D’autres pays visent une stratégie plus qualitative qui consiste à garder le contact avec les expatriés, au cas où. C’est le pari de la Lituanie, qui dispose d’un réseau de conseillers à l’écoute de ses communautés de l’étranger et capables de cerner au mieux les besoins des familles en cas de retour.
«C’est le seul programme qui ait une approche globale, cohérente et inscrite dans la durée, estime Agnieszka Fihel. Il serait naïf de penser que les ménages reviennent pour toucher une allocation. Ce sont les attaches avec le pays qui priment, en plus des conditions de travail et de salaire. Ils veulent surtout être rassurés sur les facilités de réinstallation, la scolarité des enfants, les services publics».
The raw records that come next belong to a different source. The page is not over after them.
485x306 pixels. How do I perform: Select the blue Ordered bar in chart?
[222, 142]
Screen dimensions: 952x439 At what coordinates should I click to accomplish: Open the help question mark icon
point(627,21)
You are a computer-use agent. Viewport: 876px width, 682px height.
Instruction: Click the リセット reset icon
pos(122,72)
L’écoute semble payer: pour la première fois depuis la chute du rideau de fer, la Lituanie est presque arrivée à un solde nul des départs et des arrivées en 2018. Mais cette réussite tient aussi à l’amélioration du niveau de vie.
En Lettonie, où 275’836 ressortissants ont choisi l’expatriation (l’équivalent de la deuxième région du pays), les autorités ont lancé en 2018 un programme inspiré du voisin lituanien. «L’objectif est de créer une communauté de personnes motivées par le retour et de leur donner une chance de comparer les avantages de la vie en Lettonie avec ceux de l’étranger», explique Raivis Bremsmits, directeur de département de politique régionale.
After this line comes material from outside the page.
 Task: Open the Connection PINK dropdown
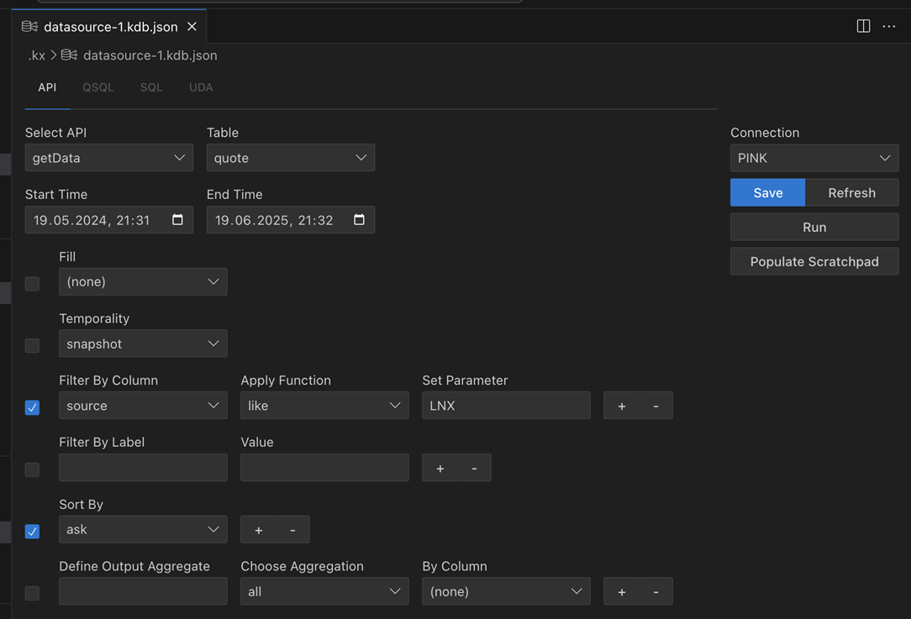tap(814, 158)
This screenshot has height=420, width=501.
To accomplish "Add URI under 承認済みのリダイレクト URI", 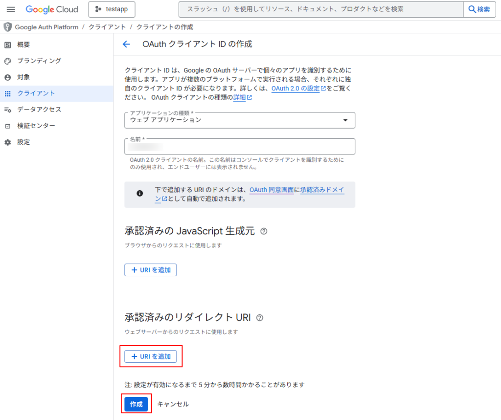I will 150,356.
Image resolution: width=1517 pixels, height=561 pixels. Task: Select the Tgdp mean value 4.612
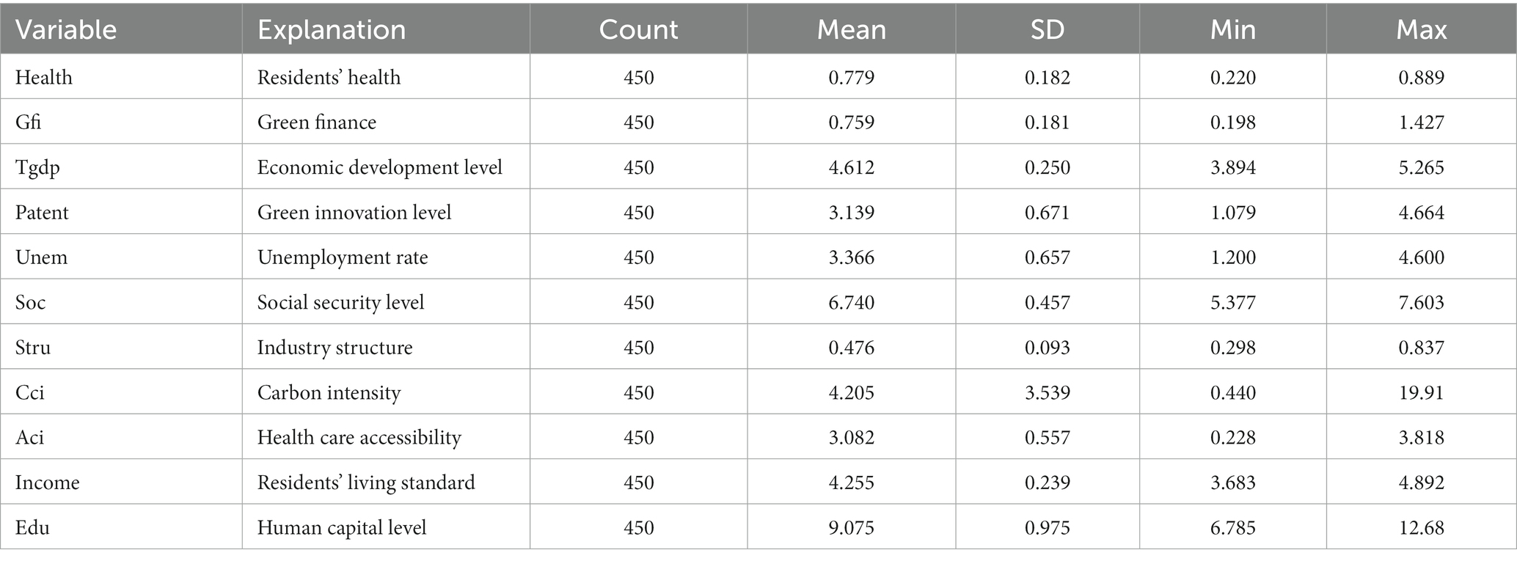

Les Lettons, quand ils reviennent, évoquent d’abord le rapprochement de la famille et des amis, le mal du pays, puis l’envie de voir leurs enfants élevés en Lettonie. En donnant la priorité à ces motivations, les autorités lettones attendent de meilleurs rendements, avec 400 retours effectifs cette année sur un total de 1500 propositions de rapatriement sur mesure.
L’Irlande elle aussi s’est mise à mieux cibler ses candidats. Partant du postulat qu’une expérience à l’étranger améliore les chances de succès en affaires, le gouvernement a lancé en 2018 le programme Back for business (revenir pour le business).
Les revenants sont pour l’heure peu nombreux mais bien choisis. Dans cette première phase de développement, 45 ménages se sont ainsi réinstallés pour monter leur affaire.

Jean-Baptiste François/La Croix

Ça profite à l’Ouest

Les onze pays de l’UE autrefois derrière le rideau de fer (Bulgarie, Croatie, Estonie, Hongrie, Lettonie, Lituanie, Pologne, République tchèque, Roumanie, Slovaquie, Slovénie) comptaient 111 millions d’habitants en 1989 contre 103 millions en 2019.
La Bulgarie, la Lettonie et la Lituanie ont été les plus lourdement affectés, avec plus de 20% de baisse, devant la Croatie (-11%), et la Hongrie (-8%). La Pologne, le plus peuplé des pays d’Europe centrale avec 38 millions d’habitants, a enregistré une baisse de 3%.
L’exode, qui s’ajoute à une faible natalité, a été massif ces dernières années. Selon Eurostat, 8,2 millions de personnes originaires de ces pays vivaient dans d’autres Etats membres en 2017, soit cinq fois plus qu’en 2014. Parmi cette population expatriée, on trouverait 2,5 millions de Polonais et 3,1 millions de Roumains.